In the data below, find the line that contains "Where should I" and the line that contains "This screenshot has height=512, width=724.". Copy both, plus every line between them, exactly.

- _Source material_:
-- Opening Marker --

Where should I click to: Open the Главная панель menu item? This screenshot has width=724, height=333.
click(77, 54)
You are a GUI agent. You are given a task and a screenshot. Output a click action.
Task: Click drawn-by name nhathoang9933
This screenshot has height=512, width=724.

-- Closing Marker --
-- Opening Marker --

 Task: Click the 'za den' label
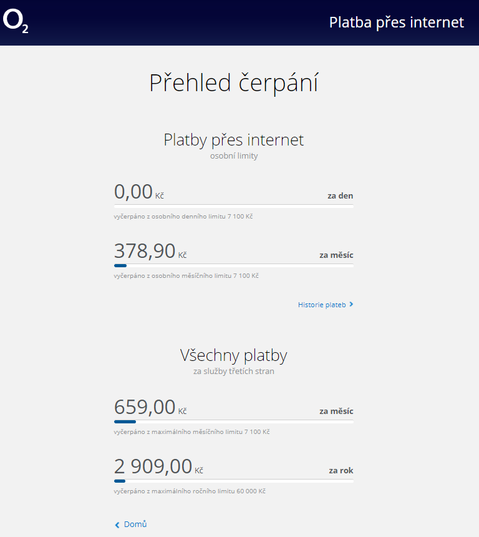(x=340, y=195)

-- Closing Marker --
-- Opening Marker --

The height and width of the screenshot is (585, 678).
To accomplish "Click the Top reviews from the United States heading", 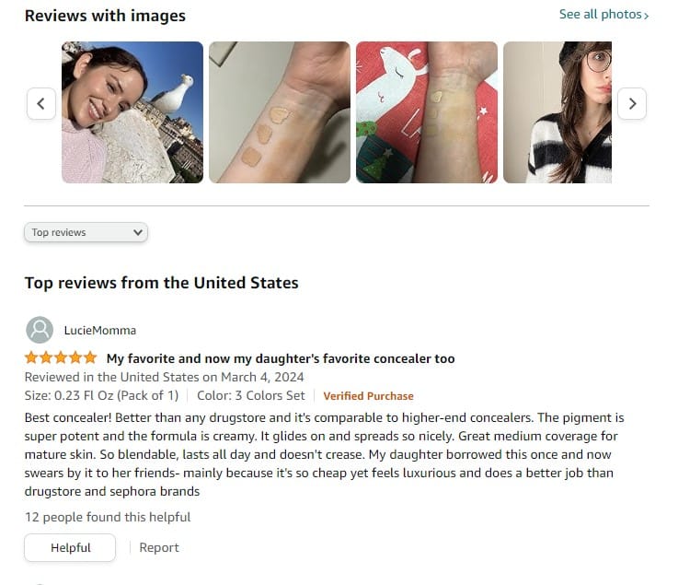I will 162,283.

-- Closing Marker --

- _The answer_:
Where should I click to: Open the Главная панель menu item? This screenshot has width=724, height=333.
click(77, 54)
You are a GUI agent. You are given a task and a screenshot. Output a click action.
Task: Click drawn-by name nhathoang9933
This screenshot has height=512, width=724.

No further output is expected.